Öte yandan, son dönemde bütçe açığında ise anormal hızlı bir artış söz konusu. İlk 7 ay sonunda bütçe açığı geçen senenin aynı dönemine göre yüzde 53 artarak 69 milyar TL’ye ulaşmış durumda. Üstelik, bu toplam kamu kesimi açığını yansıtan bir rakam da değil. KİT’lerin, diğer kamu kuruluşlarının ve özellikle kamu bankalarının görev zararlarındaki artışlar dahil edilse, açık çok daha yüksek çıkacaktır. Gelirler tarafında ise tek defalık gelirlerin ileriye dönük bütçe projeksiyonları yaparken dikkate alınmaması gerekiyor. Örneğin, geçen senenin ilk 7 ayında bu tarz gelirlerden olan Hazine portföyü ve iştirak gelirleri 14.5 milyar TL iken, bu senenin aynı döneminde bu gelirler 62 milyara tırmanmış durumda!
Temmuz’da bütçe dengesinin fazla çıkmasının da tek nedeni Merkez Bankası’nın yedek akçelerinden yapılan ve “Hazine portföyü ve iştirak gelirleri“ altında gözüken 22.3 milyar TL’lik para transferi. Temmuz ayı içinde yapılan kanun değişikliği ile Merkez Bankası’nın senelik kârından ayrılan ihtiyat akçelerinin son sene dışındaki tamamı Hazine’ye aktarıldı. Bu da toplamda 40.8 milyar TL’ye denk gelmekte. Bu miktarın yarısı 25 Temmuzda gerçekleşirken, geri kalanı ise 1 Ağustosta aktarıldı. (Bunun sebebi Ağustos bütçesine gelir yazıp gene aylık bütçeyi olduğundan daha iyi gösterebilmek olmalı.) Olağan gelirler ve/veya borçlanma yoluyla yapılmamış bu tip finansman yöntemleri bir çeşit “para basma“ olarak nitelendirilmekte.

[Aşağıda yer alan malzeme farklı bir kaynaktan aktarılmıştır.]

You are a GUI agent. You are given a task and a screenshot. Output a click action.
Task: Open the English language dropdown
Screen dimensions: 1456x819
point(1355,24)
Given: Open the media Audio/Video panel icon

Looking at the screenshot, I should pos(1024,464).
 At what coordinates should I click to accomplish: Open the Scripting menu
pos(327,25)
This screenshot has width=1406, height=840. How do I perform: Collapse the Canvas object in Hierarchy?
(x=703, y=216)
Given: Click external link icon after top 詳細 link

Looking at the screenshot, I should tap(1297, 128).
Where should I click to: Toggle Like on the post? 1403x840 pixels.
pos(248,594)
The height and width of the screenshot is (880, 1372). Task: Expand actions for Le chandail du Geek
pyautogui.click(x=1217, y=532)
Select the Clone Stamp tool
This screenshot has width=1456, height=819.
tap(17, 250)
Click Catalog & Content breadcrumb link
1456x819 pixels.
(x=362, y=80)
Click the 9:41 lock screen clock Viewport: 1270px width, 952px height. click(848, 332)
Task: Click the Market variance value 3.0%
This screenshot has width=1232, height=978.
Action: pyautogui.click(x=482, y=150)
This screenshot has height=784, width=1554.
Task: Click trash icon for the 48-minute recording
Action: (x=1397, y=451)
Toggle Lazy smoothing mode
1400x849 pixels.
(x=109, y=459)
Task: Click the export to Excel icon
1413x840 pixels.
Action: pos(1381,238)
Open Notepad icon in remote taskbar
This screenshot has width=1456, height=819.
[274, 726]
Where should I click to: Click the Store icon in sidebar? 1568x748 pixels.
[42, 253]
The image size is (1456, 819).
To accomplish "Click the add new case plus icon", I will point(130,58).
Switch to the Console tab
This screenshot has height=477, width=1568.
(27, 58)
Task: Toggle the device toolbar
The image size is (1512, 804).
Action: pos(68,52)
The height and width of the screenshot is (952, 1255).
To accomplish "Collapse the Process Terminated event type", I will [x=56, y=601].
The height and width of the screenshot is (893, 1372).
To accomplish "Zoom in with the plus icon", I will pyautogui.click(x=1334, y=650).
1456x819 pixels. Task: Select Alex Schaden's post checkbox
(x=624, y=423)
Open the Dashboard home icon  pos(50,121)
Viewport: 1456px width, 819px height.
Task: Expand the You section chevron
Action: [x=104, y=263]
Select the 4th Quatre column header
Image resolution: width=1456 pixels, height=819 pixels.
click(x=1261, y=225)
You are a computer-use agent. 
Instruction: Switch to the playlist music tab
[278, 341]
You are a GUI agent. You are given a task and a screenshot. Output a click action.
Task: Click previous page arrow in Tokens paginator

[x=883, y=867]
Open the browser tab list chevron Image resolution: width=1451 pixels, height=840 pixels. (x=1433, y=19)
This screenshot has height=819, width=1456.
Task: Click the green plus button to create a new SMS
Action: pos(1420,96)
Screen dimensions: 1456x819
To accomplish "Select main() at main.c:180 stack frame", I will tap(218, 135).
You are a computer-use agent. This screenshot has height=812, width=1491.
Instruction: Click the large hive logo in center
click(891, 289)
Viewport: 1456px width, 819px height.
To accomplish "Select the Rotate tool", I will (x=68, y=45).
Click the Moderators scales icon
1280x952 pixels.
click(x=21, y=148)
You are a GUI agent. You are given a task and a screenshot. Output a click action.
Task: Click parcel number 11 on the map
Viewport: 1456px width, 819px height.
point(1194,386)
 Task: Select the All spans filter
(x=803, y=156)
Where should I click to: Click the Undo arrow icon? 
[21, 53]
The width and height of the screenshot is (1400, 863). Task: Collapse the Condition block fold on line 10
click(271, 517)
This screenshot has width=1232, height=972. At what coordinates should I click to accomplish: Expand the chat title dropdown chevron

Türkiye’de devlet bütçesinin en önemli sorunlarından biri gelir ve kurumlar vergisi gibi dolaysız vergilerin toplam vergi gelirleri içindeki oranının düşük olmasıdır. Bu da ister istemez bütçenin KDV ve ÖTV gibi dolaylı vergilerle finanse edilmesine yol açmış durumda. Bu vergilerin önemli bir bölümü ithalattan sağlanan gümrük vergileri ve KDV’ler. Bu nedenle, bugüne kadar ilginç bir şekilde cari açık artarken, (ithalattaki artıştan dolayı) genellikle bütçe gelirlerinde de artış sağlanır, ve bütçenin fazlaca açık vermesi önlenmiş olurdu. Ancak bugün geldiğimiz durumda, hem ithalatta, hem de iç ekonomik faaliyetlerdeki süregelen durgunluk nedeniyle, maliyenin reel gelirleri çok azalmış vaziyette. İlk 7 ayda toplam vergi gelirlerindeki artış oranı sadece yüzde 4.8. (İlk 7 aydaki ortalama enflasyon oranının 18.6 olduğunu dikkate alırsak, bu çok ciddi bir reel azalma anlamına geliyor.)
Sonuçta, bu sene cari denge fazla verirken, bütçe rakamlarında ciddi bir kötüleşme göreceğiz. Hükümet politika faizlerini düşürüp kredilerde artış yaratmaya çalışırken, kamu kesimi borçlanma gereğindeki artış ise faizler üzerinde yukarı yönlü bir baskı oluşturacaktır.